# What the exercise asks
Could you transcribe the rows below verbatim, from the line with "Given: Tap pad 4 labeled Notes" to the line with "click(x=382, y=564)", including both of those lines and nothing else?

# Supplied material
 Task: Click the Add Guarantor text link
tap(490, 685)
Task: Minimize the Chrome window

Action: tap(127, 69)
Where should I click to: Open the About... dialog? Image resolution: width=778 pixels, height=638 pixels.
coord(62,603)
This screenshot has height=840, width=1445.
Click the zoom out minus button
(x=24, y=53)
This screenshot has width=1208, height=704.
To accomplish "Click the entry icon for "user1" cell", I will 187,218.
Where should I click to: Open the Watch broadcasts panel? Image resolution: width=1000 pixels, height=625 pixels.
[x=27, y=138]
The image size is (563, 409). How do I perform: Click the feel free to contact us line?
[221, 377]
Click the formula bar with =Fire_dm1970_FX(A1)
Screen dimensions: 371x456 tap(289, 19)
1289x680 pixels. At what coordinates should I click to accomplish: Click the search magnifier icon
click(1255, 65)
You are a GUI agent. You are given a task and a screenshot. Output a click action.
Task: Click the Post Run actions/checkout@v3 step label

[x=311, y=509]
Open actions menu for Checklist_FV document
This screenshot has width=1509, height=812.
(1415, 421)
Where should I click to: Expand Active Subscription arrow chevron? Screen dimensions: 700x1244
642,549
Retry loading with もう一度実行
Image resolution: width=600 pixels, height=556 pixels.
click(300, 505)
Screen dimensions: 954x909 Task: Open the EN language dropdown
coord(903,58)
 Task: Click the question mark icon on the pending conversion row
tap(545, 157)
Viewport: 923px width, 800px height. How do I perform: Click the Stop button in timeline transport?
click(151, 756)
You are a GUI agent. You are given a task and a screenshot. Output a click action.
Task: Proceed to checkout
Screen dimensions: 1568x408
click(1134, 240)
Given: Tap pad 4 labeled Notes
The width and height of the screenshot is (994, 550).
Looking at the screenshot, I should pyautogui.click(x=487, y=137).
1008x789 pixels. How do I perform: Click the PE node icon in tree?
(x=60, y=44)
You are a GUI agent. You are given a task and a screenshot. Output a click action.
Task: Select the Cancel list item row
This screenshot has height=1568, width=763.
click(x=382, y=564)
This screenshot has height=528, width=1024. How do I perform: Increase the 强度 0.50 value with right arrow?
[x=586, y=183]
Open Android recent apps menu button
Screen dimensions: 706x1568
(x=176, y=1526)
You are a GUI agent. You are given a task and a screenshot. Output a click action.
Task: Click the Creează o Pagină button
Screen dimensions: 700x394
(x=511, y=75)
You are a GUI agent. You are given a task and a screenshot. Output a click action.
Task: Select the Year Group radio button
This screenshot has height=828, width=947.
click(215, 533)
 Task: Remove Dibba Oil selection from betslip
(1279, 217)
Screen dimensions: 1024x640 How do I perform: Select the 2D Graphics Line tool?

# Written reply
Given: Tap pad 4 labeled Notes
The width and height of the screenshot is (994, 550).
Looking at the screenshot, I should pyautogui.click(x=487, y=137).
1008x789 pixels. How do I perform: Click the PE node icon in tree?
(x=60, y=44)
You are a GUI agent. You are given a task and a screenshot. Output a click action.
Task: Select the Cancel list item row
This screenshot has height=1568, width=763.
click(x=382, y=564)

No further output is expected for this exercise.